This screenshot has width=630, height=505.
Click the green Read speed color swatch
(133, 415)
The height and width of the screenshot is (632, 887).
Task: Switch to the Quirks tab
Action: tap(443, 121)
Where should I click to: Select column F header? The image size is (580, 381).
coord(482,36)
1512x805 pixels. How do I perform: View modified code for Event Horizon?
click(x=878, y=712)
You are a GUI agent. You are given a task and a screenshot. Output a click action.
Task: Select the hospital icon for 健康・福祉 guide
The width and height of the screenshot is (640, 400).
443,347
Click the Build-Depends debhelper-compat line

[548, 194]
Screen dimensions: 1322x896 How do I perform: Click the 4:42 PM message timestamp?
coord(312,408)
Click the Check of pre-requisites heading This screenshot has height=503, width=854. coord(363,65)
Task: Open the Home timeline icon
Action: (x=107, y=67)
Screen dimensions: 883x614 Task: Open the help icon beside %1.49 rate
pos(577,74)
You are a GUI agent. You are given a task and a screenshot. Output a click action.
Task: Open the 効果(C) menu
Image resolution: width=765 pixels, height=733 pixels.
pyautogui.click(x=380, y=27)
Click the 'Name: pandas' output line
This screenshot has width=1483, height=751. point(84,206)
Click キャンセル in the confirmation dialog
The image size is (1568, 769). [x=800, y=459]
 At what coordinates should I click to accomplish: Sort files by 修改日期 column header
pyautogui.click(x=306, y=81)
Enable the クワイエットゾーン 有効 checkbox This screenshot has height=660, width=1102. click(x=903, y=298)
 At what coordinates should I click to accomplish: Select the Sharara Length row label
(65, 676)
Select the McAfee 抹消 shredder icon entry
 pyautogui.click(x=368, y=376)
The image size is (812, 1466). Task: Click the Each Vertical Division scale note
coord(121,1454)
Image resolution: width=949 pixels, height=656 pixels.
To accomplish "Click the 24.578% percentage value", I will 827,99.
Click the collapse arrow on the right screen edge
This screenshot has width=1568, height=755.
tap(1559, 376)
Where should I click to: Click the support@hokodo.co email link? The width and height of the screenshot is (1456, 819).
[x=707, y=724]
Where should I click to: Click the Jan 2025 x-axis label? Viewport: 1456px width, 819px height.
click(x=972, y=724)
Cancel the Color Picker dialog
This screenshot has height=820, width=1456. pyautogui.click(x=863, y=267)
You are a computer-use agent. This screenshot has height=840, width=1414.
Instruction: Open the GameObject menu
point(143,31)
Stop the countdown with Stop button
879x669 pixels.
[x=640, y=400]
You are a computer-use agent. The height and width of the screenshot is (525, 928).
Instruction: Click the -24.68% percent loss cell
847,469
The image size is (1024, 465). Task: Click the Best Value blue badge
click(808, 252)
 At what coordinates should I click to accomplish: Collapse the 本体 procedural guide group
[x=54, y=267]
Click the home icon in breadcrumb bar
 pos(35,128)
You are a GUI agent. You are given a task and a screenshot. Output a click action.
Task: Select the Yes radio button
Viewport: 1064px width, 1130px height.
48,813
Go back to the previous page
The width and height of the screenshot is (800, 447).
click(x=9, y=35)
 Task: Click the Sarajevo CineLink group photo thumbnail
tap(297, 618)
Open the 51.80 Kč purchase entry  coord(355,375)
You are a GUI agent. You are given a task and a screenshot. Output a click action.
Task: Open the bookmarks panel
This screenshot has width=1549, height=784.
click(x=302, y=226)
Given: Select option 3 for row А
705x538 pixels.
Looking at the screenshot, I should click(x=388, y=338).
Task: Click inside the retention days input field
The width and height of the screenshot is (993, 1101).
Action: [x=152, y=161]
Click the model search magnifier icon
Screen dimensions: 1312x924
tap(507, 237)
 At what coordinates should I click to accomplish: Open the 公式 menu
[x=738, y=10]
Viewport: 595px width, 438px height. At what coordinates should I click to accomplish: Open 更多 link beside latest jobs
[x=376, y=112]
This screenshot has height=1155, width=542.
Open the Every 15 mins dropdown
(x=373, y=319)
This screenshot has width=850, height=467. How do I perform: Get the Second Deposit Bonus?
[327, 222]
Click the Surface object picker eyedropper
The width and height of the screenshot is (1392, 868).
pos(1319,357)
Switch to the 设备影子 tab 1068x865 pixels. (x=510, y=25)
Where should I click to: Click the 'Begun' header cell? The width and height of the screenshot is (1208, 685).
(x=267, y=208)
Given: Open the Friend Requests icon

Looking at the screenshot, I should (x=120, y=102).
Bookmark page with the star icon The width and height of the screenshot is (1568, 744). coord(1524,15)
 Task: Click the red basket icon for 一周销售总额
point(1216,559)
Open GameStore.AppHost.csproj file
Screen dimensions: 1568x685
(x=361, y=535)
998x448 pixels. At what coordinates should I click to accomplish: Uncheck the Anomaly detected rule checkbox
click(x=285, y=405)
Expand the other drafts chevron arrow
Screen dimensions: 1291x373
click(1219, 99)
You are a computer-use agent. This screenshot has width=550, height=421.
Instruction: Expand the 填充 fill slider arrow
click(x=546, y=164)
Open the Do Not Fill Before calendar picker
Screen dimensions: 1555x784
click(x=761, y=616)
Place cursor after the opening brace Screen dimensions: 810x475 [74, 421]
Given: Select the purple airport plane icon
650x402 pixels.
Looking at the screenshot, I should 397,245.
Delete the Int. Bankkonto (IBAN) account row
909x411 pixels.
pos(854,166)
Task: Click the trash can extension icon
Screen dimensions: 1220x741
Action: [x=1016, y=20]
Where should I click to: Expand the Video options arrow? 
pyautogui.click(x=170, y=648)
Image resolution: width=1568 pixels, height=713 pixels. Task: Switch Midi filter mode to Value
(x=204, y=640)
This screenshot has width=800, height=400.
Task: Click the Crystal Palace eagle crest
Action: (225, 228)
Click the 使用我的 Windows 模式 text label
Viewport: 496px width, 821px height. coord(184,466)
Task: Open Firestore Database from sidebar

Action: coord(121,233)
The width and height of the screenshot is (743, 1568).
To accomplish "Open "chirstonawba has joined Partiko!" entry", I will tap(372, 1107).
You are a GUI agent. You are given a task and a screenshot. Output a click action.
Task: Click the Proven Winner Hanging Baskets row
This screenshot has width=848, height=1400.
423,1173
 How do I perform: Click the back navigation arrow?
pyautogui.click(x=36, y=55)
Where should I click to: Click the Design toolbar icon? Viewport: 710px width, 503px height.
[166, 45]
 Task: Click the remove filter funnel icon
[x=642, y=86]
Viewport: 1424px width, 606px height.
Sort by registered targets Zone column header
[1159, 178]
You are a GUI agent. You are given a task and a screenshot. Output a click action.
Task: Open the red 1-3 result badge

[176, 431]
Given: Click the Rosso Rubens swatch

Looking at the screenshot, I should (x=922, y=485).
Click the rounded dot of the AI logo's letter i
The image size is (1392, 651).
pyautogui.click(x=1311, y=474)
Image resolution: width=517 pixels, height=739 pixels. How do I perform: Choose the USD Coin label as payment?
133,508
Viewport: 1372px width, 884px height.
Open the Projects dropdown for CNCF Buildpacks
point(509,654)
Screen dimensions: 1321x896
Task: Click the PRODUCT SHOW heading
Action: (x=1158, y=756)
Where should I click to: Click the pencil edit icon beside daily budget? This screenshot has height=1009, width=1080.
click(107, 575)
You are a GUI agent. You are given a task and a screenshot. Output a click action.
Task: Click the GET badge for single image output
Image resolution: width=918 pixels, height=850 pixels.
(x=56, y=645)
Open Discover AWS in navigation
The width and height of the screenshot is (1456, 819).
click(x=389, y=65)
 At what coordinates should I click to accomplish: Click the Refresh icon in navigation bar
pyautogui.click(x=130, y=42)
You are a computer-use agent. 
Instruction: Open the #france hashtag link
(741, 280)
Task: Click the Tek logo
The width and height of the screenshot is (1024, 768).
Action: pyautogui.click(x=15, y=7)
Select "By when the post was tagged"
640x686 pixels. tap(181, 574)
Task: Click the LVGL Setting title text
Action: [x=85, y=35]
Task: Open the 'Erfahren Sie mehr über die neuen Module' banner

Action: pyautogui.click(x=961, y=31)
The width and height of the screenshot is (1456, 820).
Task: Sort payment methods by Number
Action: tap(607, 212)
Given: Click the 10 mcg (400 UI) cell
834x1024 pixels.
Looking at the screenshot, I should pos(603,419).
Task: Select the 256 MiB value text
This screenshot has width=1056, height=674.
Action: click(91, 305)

WRITTEN TASK: Reproduce the lines between the one holding "Viewport: 1424px width, 606px height." and the one holding "click(107, 575)", inclusive, with nothing changed.

ANSWER TO THIS EXERCISE:
Viewport: 1424px width, 606px height.
Sort by registered targets Zone column header
[1159, 178]
You are a GUI agent. You are given a task and a screenshot. Output a click action.
Task: Open the red 1-3 result badge

[176, 431]
Given: Click the Rosso Rubens swatch

Looking at the screenshot, I should (x=922, y=485).
Click the rounded dot of the AI logo's letter i
The image size is (1392, 651).
pyautogui.click(x=1311, y=474)
Image resolution: width=517 pixels, height=739 pixels. How do I perform: Choose the USD Coin label as payment?
133,508
Viewport: 1372px width, 884px height.
Open the Projects dropdown for CNCF Buildpacks
point(509,654)
Screen dimensions: 1321x896
Task: Click the PRODUCT SHOW heading
Action: (x=1158, y=756)
Where should I click to: Click the pencil edit icon beside daily budget? This screenshot has height=1009, width=1080.
click(107, 575)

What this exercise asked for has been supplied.